**Aim of the exercise**
Here are some entries; quote each one exactly.

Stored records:

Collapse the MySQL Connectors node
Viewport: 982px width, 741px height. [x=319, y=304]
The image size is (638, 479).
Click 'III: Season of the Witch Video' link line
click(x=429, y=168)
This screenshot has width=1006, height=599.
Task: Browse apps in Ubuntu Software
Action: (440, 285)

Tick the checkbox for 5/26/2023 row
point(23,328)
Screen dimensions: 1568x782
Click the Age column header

**Exercise result**
Collapse the MySQL Connectors node
Viewport: 982px width, 741px height. [x=319, y=304]
The image size is (638, 479).
Click 'III: Season of the Witch Video' link line
click(x=429, y=168)
This screenshot has width=1006, height=599.
Task: Browse apps in Ubuntu Software
Action: (440, 285)

Tick the checkbox for 5/26/2023 row
point(23,328)
Screen dimensions: 1568x782
Click the Age column header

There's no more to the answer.